Steady-state Vt (Vtss) during PCV as a function of Pi for simulations with maximal ASM activation (Tr0 = 1). Vtss was normalized by the Vt during VCV (Vt0) and Pi by the Pi yielding a first-breath Vt following the transition equal to Vt0 (Pi0). The solid line connects data points obtained from different simulations that were run with different values of Pi/Pi0. The dashed line connects data points obtained from a single simulation that was run with successive step increases in Pi/Pi0 from 0.9 to 1.1 and successive step decreases from 1.1 back to 0.9 (the direction of change is indicated by arrows). Note that Vtss/Vt0 varies nonlinearly with Pi/Pi0 and changes in Pi particularly around Pi = 1.03 Pi0 lead to a very large change in total Vtss.

Fig. 7.

Fig. 7.

The sensitivity of Vtss to the selection of Pi was estimated from multiple simulation runs with independent changes in Pi (solid line in Fig. 6). Note that the sensitivity of Vtss to the values of Pi is exceptionally high around Pi = 1.03 Pi0.

Ventilation heterogeneity and ASM dynamic behavior.

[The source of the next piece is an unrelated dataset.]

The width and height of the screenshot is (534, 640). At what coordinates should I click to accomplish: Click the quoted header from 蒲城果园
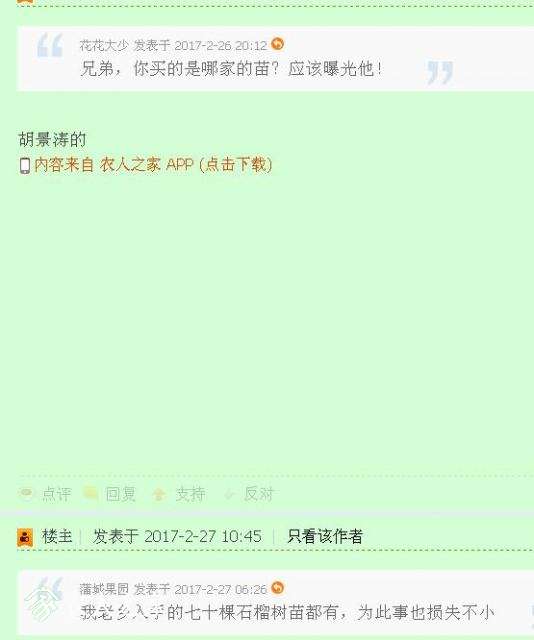(x=174, y=589)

When airway radii were allowed to change according to the dynamic properties of active ASM, the ventilation heterogeneity was higher during VCV (Fig. 8A) than during PCV with Pi selected for equivalent Vtss (Pi = 1.031 Pi0) (Fig. 8B). Indeed, the coefficient of variation of regional ventilation during PCV was reduced by 31.05% compared with VCV, and the ventilation to severely hypoventilating units substantially decreased (left shift of the low ventilation mode in the histogram of Fig. 8B). In contrast, the distribution of ventilation remained virtually unchanged, and the ventilation heterogeneity was only minimally reduced when the dynamic properties of active ASM were ignored by keeping the airway radii constant during and after the transition from VCV to PCV (Fig. 8C). In this case, there was only a minor right shift of the middle mode of the ventilation histogram (Fig. 8C). Note also that the ventilation to severely constricted regions was virtually identical between VCV (Fig. 8A) and PCV when the dynamic properties of active ASM were ignored (Fig. 8C).

Fig. 8.

Fig. 8.

Histograms and spatial distributions of ventilation normalized by the average ventilation during VCV at maximal ASM activation (Tr0 = 1). Histograms and pseudo-ventilation images from 3 simulations with identical Vtss were compared. Each simulation was run under each of the following 3 conditions. A: during steady state, VCV before the transition to PCV. B: during steady state, after the transition from VCV to PCV with Pi selected so that Vtss equaled Vt0 (Pi = 1.031 Pi0) and the dynamic properties of active ASM were present. C: during steady state after the transition from VCV to PCV with Pi selected so that Vtss equaled Vt0 (Pi = 1.031 Pi0) and the dynamic properties of active ASM were absent. Note that the virtual patchiness and ventilation heterogeneity as measured by coefficient of variation (cov) are reduced during steady-state PCV (B and C), particularly when the dynamic properties of active ASM were present (B).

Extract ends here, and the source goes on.